We see this with the context rot problem that many people are facing and have been talking about that, so I’m not gonna go into the details of that here (but let me know if you’d like me to write more about that).

This means that regardless of how much context you effectively get into the codebase through the model, there’s still so much more that you’re not realising by not actually getting into the weeds and tackling the problem yourself.

This spec-driven development exercise can be good for engineers to help build up understanding of what goes into creating a good spec and what questions they might need to ask a product person in order to get the right details for implementation earlier in the process, but it’s not the panacea of AI-driven development that a lot of people would have you believe.

The Joy of Engineering

The final part of this is what’s also most important to us as humans, and that is the fun of it. We want to do work that we find rewarding. We don’t expect our work to have the same kind of dopamine hit as playing a video game or other experiences that are purpose built for that, but when we are motivated and enjoying our work we will also produce better outcomes because it is less draining of our energy.

So if we want to actually build maintainable and sustainable software, there needs to be an element of fun in the work that we’re doing. For most engineers, we didn’t get into programming in order to write specs - we got into it because we enjoyed the details of writing code, and tackling problems in that way.

If we want to keep going in a job and avoid burnout, then we will want to keep writing software that we care about and that we find rewarding. I think that’s something that’s important to not lose sight of in this era of executives and influencers telling us we can output more lines of code with AI tools.

To make a job sustainable, it needs to be something you actually want to do every day. Whilst this is a bit of a privileged position for a lot of engineers, we have come upon these industries in these roles because we enjoy engineering.

Importantly though, “writing code is fun” might not resonate with everyone - you might be sitting out there thinking “well actually I kind of hate it, I’d rather write a spec” - but I think it’s important for us to accept that there is going to be a selection bias towards engineers who do enjoy engineering, because that’s probably a big reason they are in these roles.

In closing

AI coding tools can be a really fun novelty the first few times you use them, you write a prompt and in a few minutes boom you have a working CRUD API.

It becomes a lot less fun when you try and dive in to the code and see some of the anti-patterns or verbose code that was generated. It’s tempting to try and fix this with better prompts, which leads to spec docs and agents.md (or claude.md) files full of best practices.

Next thing you know you’ve spent the last 3 days writing documentation and you have no clue what is really going on in the codebase.

I know, I’m speaking from experience, and what I learnt is that it’s so important to pick and choose how you use these tools. Extensive spec documents are not how I’ve found I enjoy working. I already review a lot of code as part of my role, and I don’t really need the AI to generate a lot more code (often far too much) for me to review.
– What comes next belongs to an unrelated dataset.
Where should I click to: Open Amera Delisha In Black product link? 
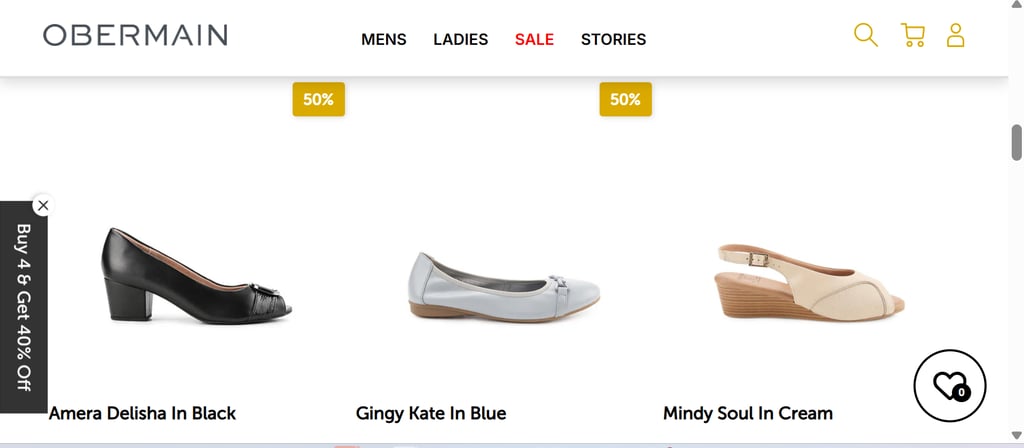pyautogui.click(x=142, y=413)
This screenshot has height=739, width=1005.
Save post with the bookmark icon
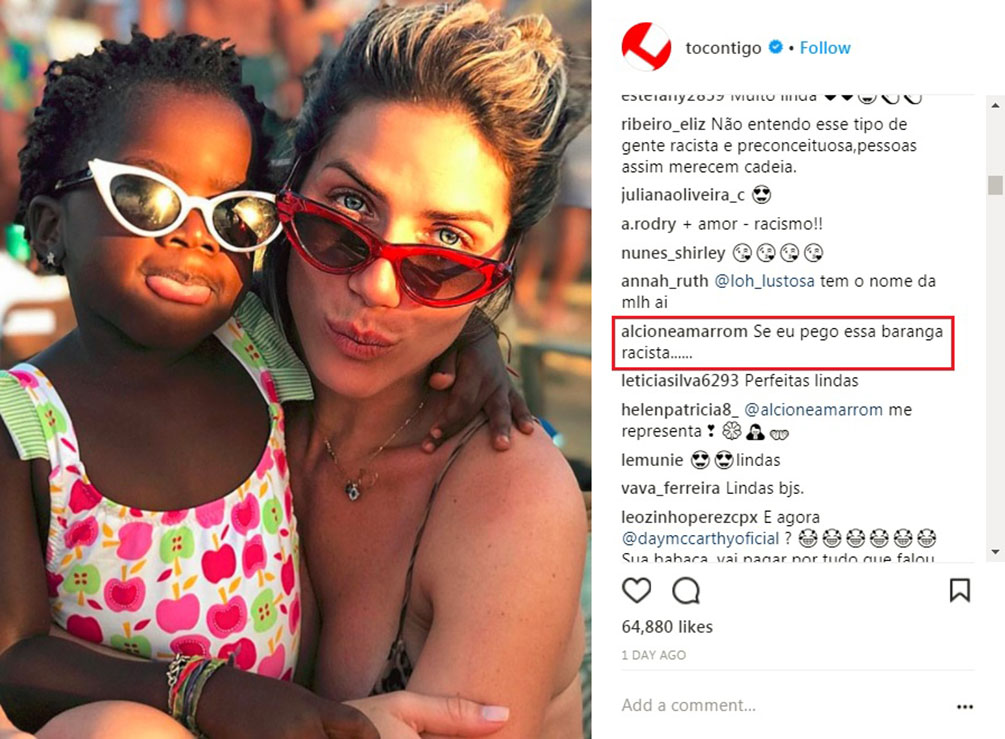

I’ve found other ways to leverage these tools that is more fun, and more productive for me personally. I will share more about what I’ve found works for me soon.

For now I want you to consider these aspects of engineering that I’ve spoken of here, and see how they measure up against your experience of spec-driven development and using AI tools. Don’t let a pursuit of vain productivity metrics (like lines of code) suck all the fun out of building software, or else you will be too drained to maintain good quality software.